Quand t’as 7 ans, c’est grave, mais je n’ai aucun effet secondaire
Ça fait longtemps, 34 ans. Je suis là, c’est moi le roi de la journée, c’est ma fête, j’ai 7 ans. J'ai des privilèges, en plus je commence à être grand. Entre autres, j’ai la chance d’être né en été pendant les vacances d’école, alors j’ai toujours deux gâteaux de fête : un en après-midi pour la fête avec mes amis, l’autre en soirée, pour la fête avec mes mononcles et mes matantes. J’ai aussi le droit de boire du crème soda et de la bière d’épinette.
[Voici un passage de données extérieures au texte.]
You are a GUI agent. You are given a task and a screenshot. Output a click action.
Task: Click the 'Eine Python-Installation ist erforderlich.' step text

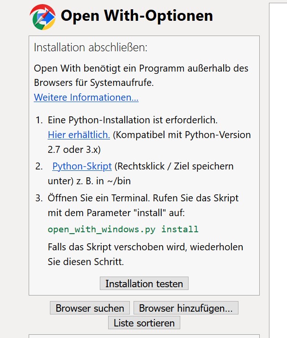pyautogui.click(x=132, y=120)
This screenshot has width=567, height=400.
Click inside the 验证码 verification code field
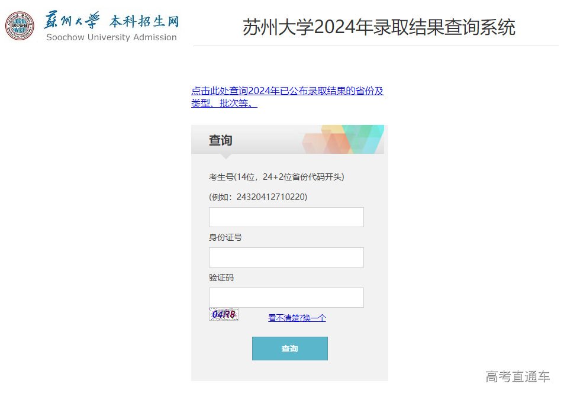286,298
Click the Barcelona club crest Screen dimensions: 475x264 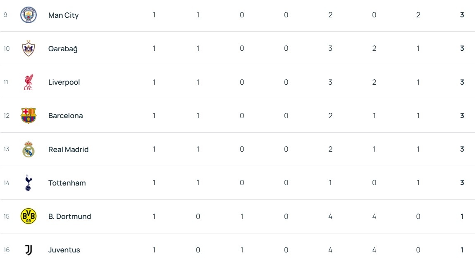[x=29, y=116]
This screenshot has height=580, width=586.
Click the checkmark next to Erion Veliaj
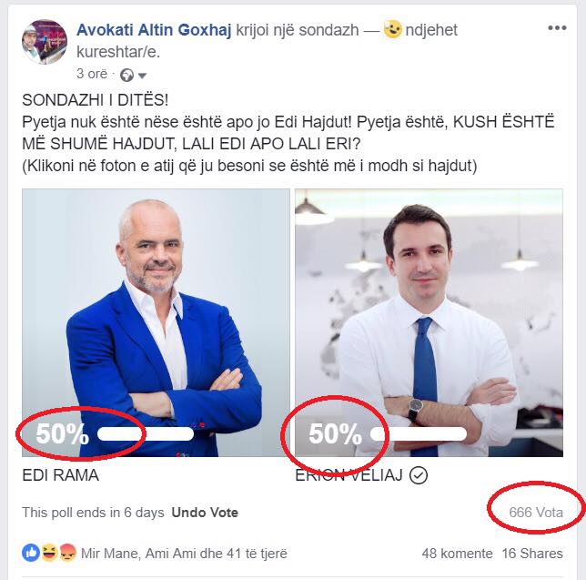tap(419, 475)
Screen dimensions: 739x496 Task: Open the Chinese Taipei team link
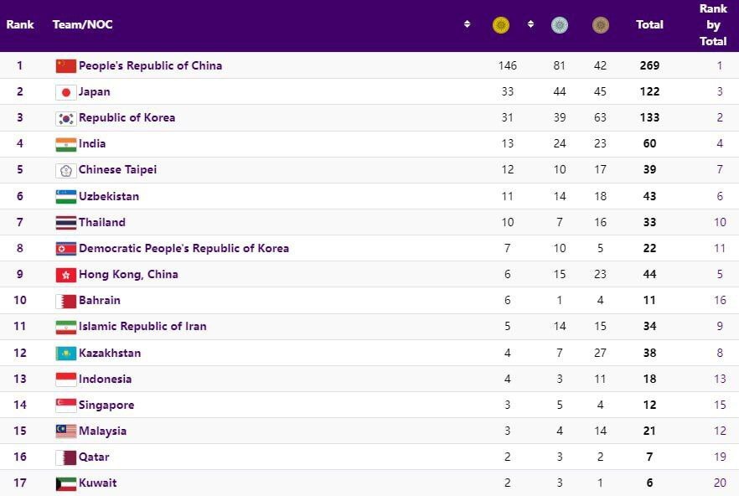[x=117, y=170]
Gracieuseté maman, merci maman.
À chaque année, le jour de ma fête, rendu vers 8h le soir, j’étais pas mal mûr pour une pilule de ritalin parce que mon sang était composé à environ 40% de sucre à glacer et de crème soda . Mais vers 8h le soir, fallait encore tenir le coup parce que ma grand-mère arrivait toujours à cette heure-là, son heure, avec un monstrueux gâteau forêt noire. C’était son gâteau préféré et moi j’étais son petit fils préféré –ben le seul à vrai dire- alors elle mettait le paquet. Chaque année, elle se surpassait. Je n’avais jamais vu des gâteaux si gros de ma vie. Je ne crois pas en avoir revus depuis. J’aurais dû être fou de joie, mais je n’aimais pas les cerises et, bon, il faut bien le dire, après les deux autres gâteaux, fallait que je l’aime ma grand-mère pour donner l’impression de vouloir de son monstre. C’était comme ça tous les ans, le 16 août 1977, c’était comme ça aussi.
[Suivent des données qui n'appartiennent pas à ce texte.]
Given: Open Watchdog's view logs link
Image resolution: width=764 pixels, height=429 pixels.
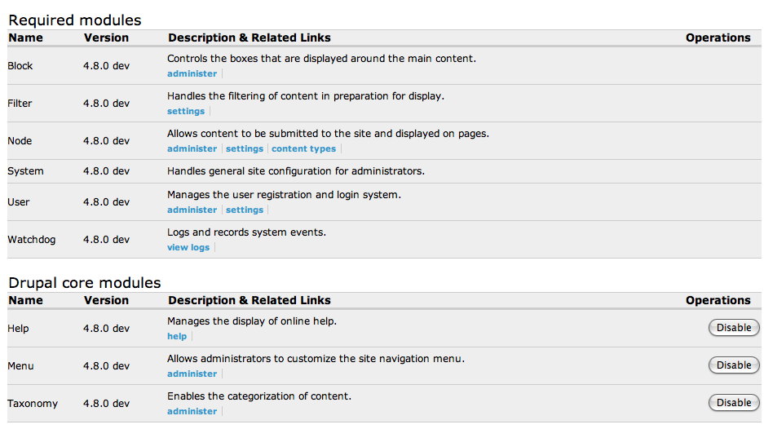Looking at the screenshot, I should [x=188, y=247].
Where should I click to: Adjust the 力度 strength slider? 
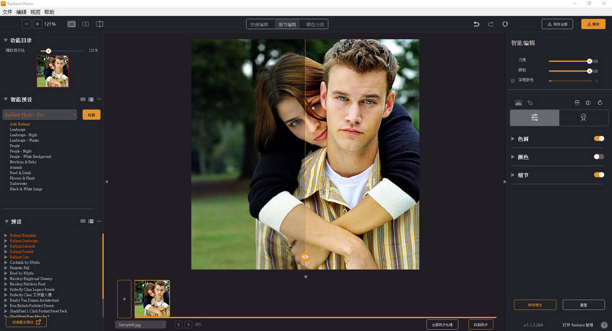589,61
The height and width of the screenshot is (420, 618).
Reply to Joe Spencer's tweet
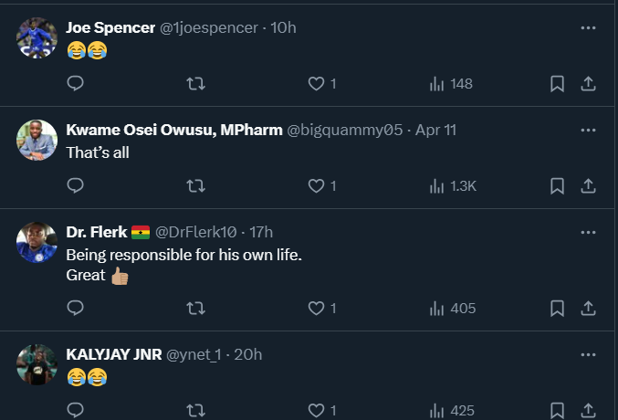pos(77,84)
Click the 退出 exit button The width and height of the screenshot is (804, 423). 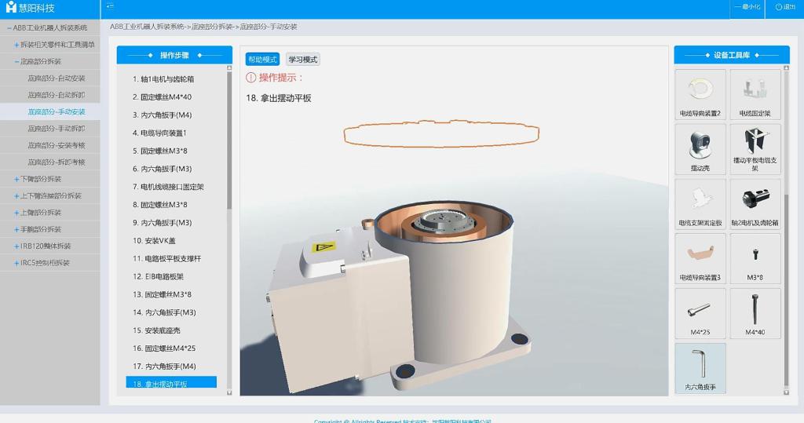coord(784,7)
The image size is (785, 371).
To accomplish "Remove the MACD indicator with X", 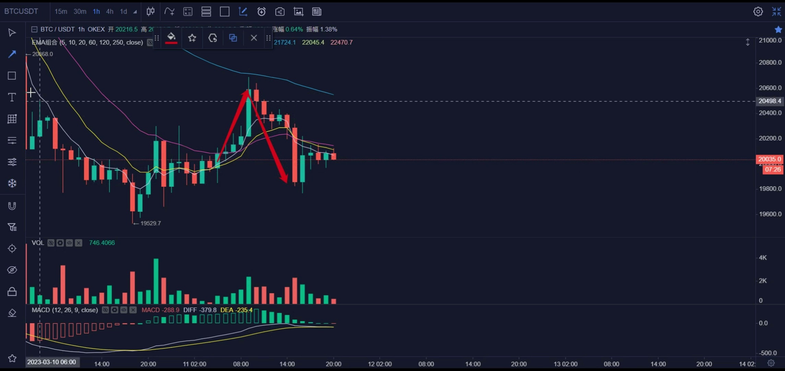I will coord(133,310).
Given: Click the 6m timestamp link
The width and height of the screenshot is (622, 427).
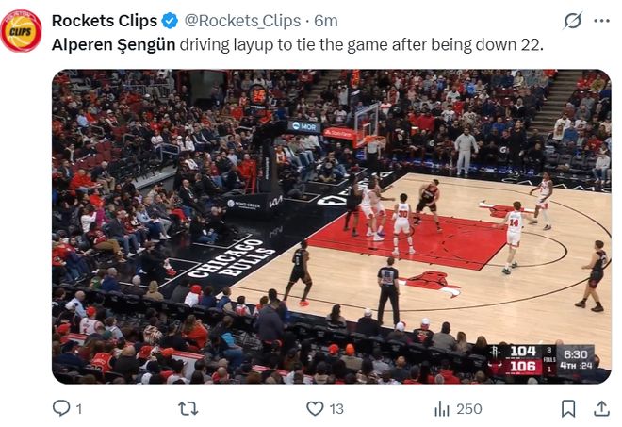Looking at the screenshot, I should [x=326, y=21].
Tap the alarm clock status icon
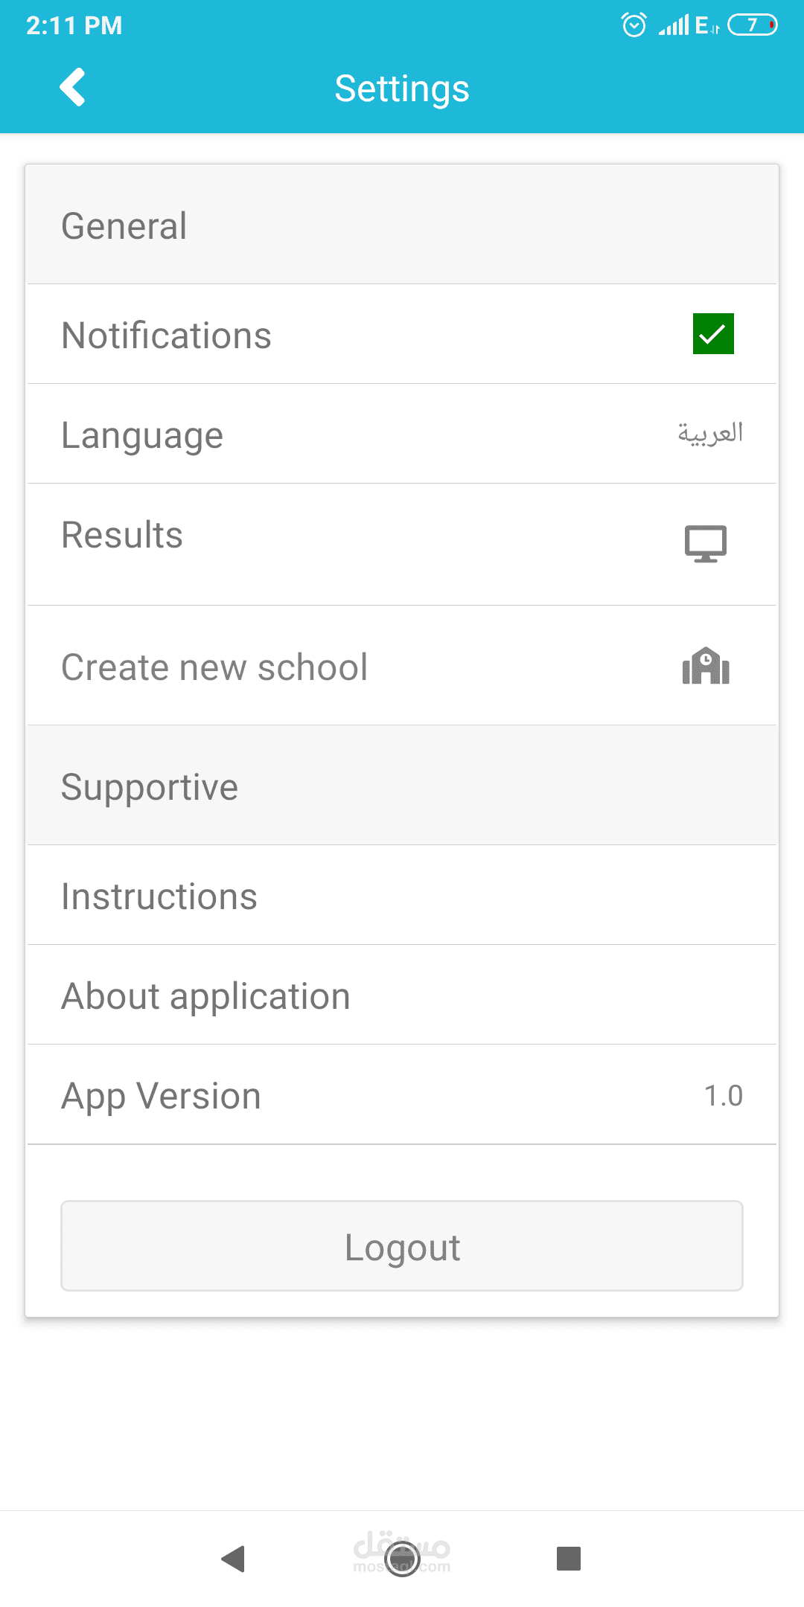The image size is (804, 1607). point(634,25)
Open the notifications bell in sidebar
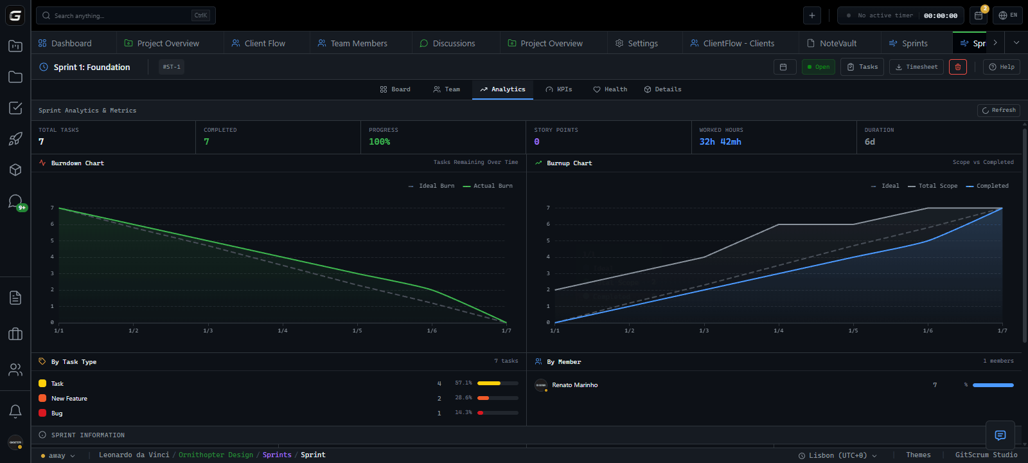Image resolution: width=1028 pixels, height=463 pixels. point(15,411)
Par contre, le 16 août 1977, c’était pas pareil. Ma tante Lorraine était absente, elle allait pas bien, pas bien du tout. Il y avait de la mortalité de son côté de la famille, son cœur était brisé, Elvis venait de mourir. Le King n’était plus. C’était grave.
Pour moi, ce qui était grave, c’est que ma matante Lorraine n’était pas là, quand t’as tout nouvellement 7 ans, c’est grave. Mais du haut de ma grande maturité, je n’avais pas pensé qu’en disparaissant le 16 août, le jour saint de ma naissance, le King allait être LE sujet de conversation le jour de ma fête pour un joyeux bout de temps. Ça, c’est ben plus grave. Ça forge une identité! Là, à tout nouvellement 41 ans, je note que ça fait 34 ans qu’on me parle de la mort d’Elvis quand c’est ma fête. Mais je suis fait fort, je n’ai aucun effet secondaire. Je pense quand même que je vais me payer un petite pointe de gâteau forêt noire.